Review: Hobgoblins (1988)
Directed by: Rick Sloane
Starring: Tom Bartlett, Paige Sullivan, Steven Boggs
Written by: Rick Sloane
Music by: Alan DerMarderosian
Country: United States
Available on: Blu-ray (Vinegar Syndrome)
IMDb
There exists a continuum of “small monster movies,” that batch of horror flicks that emerged in the ‘80s, focused on sometimes adorable but often mischievous or bloodthirsty creatures of diminutive stature. On one end of this continuum is Joe Dante’s beloved Gremlins (1984). Somewhere in the mushy middle falls stuff like Ghoulies (1984), Critters (1986), and Munchies (1987). At the other, much shittier end is Rick Sloane’s Hobgoblins, about a handful of poorly designed skinned guinea pigs with the articulation of lawn ornaments that crash-land on earth and use people’s wildest fantasies against them — to death!

# Input data
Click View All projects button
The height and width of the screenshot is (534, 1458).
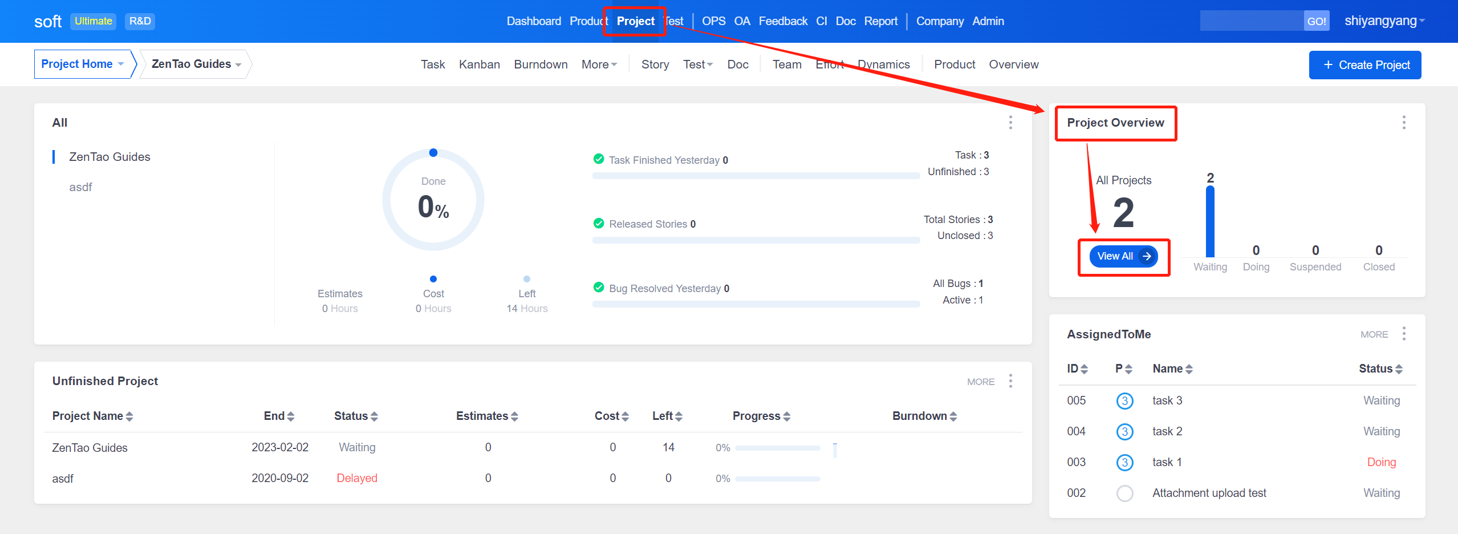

# Try it
In the Hobgoblins review, which film sits at the end of the "small monster movies" continuum opposite Hobgoblins?

# Solution for this task
Joe Dante's Gremlins (1984).